Data extract

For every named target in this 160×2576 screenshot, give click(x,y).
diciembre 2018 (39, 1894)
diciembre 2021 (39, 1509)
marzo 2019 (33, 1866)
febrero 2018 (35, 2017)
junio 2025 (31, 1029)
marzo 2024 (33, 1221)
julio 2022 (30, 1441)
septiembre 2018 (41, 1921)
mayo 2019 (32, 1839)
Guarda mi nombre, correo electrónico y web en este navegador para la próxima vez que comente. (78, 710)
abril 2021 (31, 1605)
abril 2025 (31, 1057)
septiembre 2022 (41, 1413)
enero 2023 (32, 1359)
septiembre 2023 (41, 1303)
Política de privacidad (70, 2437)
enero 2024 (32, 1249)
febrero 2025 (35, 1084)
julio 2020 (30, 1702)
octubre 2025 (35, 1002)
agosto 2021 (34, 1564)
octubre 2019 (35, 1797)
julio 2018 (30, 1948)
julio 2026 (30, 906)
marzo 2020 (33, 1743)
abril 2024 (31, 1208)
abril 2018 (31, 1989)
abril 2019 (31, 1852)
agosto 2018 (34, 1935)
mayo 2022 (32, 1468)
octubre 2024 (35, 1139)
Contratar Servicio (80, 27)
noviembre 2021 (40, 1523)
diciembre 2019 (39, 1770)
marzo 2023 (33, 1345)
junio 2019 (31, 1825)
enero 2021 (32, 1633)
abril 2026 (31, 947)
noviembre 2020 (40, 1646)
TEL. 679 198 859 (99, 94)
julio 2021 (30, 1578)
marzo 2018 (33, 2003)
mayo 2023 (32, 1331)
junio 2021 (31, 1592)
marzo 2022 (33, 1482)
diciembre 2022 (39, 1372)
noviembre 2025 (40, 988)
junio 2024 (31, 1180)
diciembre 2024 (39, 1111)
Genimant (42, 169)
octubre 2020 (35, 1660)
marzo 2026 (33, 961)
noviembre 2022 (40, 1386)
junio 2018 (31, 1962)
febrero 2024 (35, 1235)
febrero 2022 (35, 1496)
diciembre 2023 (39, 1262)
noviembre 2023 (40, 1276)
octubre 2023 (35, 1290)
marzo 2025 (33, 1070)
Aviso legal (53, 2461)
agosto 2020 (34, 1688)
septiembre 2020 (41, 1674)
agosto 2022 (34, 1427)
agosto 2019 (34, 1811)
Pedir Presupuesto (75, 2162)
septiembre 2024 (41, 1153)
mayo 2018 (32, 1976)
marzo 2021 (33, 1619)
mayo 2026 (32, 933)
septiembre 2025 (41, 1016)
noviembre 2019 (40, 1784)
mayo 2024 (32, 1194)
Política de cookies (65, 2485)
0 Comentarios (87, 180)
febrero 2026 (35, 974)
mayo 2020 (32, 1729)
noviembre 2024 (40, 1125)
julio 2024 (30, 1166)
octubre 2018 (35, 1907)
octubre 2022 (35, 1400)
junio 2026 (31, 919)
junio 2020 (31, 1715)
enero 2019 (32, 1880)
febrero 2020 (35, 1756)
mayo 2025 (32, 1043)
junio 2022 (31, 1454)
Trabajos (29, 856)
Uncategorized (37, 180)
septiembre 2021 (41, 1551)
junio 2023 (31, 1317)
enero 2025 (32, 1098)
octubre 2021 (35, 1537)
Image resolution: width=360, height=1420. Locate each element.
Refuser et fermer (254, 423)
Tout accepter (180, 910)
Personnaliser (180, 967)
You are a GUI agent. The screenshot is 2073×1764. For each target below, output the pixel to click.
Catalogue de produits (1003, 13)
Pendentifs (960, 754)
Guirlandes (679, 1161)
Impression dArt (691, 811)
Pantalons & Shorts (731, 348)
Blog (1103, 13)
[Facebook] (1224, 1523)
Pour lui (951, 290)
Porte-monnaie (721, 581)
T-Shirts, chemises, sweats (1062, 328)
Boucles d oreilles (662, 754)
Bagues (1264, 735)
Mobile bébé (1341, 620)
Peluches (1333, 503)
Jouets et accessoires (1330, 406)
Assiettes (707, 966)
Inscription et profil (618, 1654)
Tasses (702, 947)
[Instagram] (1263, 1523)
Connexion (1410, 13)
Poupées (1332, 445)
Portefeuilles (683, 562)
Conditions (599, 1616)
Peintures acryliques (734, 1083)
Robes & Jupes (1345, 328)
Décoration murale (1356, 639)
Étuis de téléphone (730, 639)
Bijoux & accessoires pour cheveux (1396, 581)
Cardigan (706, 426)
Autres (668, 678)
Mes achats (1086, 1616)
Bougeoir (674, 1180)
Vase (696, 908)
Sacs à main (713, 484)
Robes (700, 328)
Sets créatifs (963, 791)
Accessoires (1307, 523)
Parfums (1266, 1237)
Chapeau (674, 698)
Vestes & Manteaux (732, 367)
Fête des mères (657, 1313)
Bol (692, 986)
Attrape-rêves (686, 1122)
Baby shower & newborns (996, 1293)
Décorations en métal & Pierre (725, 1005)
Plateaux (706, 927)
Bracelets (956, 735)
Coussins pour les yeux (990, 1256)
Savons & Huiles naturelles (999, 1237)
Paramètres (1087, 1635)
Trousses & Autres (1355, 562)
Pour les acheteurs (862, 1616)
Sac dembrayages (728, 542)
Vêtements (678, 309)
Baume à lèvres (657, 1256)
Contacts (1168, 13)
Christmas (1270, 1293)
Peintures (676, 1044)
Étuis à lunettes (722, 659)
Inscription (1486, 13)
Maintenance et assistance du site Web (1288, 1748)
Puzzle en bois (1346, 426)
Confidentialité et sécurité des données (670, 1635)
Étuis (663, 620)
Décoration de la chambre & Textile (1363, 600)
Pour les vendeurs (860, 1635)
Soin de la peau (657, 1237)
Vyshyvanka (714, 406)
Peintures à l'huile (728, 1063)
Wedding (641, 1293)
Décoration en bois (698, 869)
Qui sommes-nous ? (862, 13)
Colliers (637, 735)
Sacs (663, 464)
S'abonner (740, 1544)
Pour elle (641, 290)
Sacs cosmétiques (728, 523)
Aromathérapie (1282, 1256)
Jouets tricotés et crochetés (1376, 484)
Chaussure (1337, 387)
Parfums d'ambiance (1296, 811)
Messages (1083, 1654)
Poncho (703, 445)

Task directions
Out of the entries above, write out only the lines between the line holding "Image resolution: width=360, height=1420." and the line holding "Bagues (1264, 735)", inclusive, each exactly as given.

Answer to this exercise
Image resolution: width=360, height=1420. Locate each element.
Refuser et fermer (254, 423)
Tout accepter (180, 910)
Personnaliser (180, 967)
You are a GUI agent. The screenshot is 2073×1764. For each target below, output the pixel to click.
Catalogue de produits (1003, 13)
Pendentifs (960, 754)
Guirlandes (679, 1161)
Impression dArt (691, 811)
Pantalons & Shorts (731, 348)
Blog (1103, 13)
[Facebook] (1224, 1523)
Pour lui (951, 290)
Porte-monnaie (721, 581)
T-Shirts, chemises, sweats (1062, 328)
Boucles d oreilles (662, 754)
Bagues (1264, 735)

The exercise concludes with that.